Das Gericht sah es als erwiesen an, dass Nick J. im März in Schönewalde (Elbe-Elster) gewaltsam in die Wohnung des Freundes seiner Ex-Frau eindrang, ihn absichtlich mit Benzin übergoss und anzündete. Dabei habe er damit rechnen müssen, dass der Mann stirbt. Das habe er billigend in Kauf genommen, so der Vorsitzende Richter der Schwurgerichtskammer, Frank Schollbach.

Als Tatmotiv sah das Gericht Eifersucht auf den neuen Partner der Frau, die sich von dem Angeklagten getrennt hatte. Die Staatsanwaltschaft hatte nur zwölfeinhalb Jahre Haft wegen versuchten Mordes gefordert, die Verteidigung knapp sieben Jahre wegen versuchten Totschlags.

Das Landgericht begründete seine Entscheidung, nicht von einer lebenslangen Haftstrafe abzurücken, vor allem damit, dass das Opfer die Attacke nur sehr knapp überlebt habe. Fast die Hälfte seiner Körperoberfläche sei schwer verbrannt. Drei Monate habe der Mann in akuter Lebensgefahr geschwebt, die Folgen der Verbrennungen hätten ihn für den Rest seines Lebens schwer gezeichnet.

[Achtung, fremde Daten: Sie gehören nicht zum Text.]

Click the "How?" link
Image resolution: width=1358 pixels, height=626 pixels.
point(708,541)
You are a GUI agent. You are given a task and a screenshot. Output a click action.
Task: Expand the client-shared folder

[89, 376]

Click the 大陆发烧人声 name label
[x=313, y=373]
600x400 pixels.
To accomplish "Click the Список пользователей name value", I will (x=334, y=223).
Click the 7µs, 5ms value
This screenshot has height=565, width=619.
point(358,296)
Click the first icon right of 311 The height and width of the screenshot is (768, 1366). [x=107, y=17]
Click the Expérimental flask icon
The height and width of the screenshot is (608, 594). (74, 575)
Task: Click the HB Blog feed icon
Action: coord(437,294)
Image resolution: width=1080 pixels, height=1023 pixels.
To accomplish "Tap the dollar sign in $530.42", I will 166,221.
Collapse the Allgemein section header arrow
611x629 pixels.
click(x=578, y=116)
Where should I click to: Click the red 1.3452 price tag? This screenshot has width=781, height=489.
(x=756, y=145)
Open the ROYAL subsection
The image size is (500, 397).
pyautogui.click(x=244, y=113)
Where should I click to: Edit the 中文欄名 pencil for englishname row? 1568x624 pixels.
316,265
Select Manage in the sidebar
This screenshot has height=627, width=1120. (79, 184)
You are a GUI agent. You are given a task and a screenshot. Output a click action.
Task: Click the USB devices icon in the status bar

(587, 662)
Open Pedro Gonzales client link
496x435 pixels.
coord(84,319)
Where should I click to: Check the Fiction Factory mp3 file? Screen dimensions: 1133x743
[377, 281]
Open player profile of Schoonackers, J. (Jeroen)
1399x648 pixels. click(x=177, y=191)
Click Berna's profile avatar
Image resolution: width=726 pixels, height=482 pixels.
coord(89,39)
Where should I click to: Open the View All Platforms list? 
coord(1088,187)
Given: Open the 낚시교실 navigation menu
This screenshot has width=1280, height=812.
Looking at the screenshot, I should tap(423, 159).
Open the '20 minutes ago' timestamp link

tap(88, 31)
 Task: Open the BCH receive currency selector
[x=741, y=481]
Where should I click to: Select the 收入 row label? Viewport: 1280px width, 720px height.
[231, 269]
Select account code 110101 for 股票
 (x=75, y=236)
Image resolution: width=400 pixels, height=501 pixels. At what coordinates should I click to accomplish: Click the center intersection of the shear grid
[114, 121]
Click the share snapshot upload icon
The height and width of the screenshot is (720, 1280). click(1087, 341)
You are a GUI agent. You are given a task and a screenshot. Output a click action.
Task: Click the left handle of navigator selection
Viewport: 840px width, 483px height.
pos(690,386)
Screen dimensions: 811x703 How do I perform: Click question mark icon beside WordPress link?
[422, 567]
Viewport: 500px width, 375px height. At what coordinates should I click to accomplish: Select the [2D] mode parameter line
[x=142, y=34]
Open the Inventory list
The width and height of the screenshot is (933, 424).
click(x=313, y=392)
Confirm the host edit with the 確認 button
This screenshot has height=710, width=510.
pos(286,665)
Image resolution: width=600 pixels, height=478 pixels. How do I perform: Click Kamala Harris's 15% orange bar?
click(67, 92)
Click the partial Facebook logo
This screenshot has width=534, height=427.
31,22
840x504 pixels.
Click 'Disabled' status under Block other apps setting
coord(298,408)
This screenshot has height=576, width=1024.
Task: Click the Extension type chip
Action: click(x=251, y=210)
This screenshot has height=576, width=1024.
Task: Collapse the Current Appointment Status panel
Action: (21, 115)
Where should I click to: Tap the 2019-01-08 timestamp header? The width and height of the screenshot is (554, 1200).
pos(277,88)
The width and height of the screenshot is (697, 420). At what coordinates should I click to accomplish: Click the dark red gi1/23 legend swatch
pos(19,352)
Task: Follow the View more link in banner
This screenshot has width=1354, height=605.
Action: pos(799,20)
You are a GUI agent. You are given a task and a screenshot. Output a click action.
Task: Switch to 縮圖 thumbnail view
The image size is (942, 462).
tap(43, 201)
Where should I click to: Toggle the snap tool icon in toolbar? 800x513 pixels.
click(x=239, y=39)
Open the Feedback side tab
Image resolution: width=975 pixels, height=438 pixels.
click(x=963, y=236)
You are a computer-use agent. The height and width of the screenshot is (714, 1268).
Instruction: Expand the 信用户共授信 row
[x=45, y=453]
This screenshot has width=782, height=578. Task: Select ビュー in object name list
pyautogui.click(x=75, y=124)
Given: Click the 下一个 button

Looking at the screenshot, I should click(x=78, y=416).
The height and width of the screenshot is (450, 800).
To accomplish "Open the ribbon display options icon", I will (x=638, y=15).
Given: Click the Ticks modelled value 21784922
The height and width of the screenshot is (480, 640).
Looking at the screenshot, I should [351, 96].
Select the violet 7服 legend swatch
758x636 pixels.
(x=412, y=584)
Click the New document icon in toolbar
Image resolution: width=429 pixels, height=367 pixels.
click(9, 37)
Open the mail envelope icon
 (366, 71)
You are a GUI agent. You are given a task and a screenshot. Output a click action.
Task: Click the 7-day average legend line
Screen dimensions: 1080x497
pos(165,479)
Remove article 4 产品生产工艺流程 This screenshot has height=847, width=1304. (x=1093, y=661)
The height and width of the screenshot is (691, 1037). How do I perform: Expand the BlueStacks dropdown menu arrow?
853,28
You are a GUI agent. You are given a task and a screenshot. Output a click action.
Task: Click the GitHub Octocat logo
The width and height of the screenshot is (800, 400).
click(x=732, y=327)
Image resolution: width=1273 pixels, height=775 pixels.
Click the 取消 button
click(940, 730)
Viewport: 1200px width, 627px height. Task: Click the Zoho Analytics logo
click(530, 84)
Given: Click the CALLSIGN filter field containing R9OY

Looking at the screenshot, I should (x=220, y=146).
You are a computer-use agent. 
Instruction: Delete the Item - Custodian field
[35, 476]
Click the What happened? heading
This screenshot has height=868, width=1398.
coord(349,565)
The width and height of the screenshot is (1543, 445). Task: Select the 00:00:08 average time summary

Nick J., ein Russlanddeutscher, der mit seiner Frau vor zehn Jahren nach Deutschland kam, hatte eingeräumt, gewaltsam in die Wohnung des Opfers eingedrungen zu sein. Mit der Benzinflasche habe er ihm und seiner Ex-Frau aber nur drohen wollen. Zum näheren Geschehen hatte er sich auf Erinnerungslücken berufen. Ein Gutachter hatte Nick J. eine Persönlichkeitsstörung bescheinigt. Bei der Tat sei er jedoch voll schuldfähig gewesen.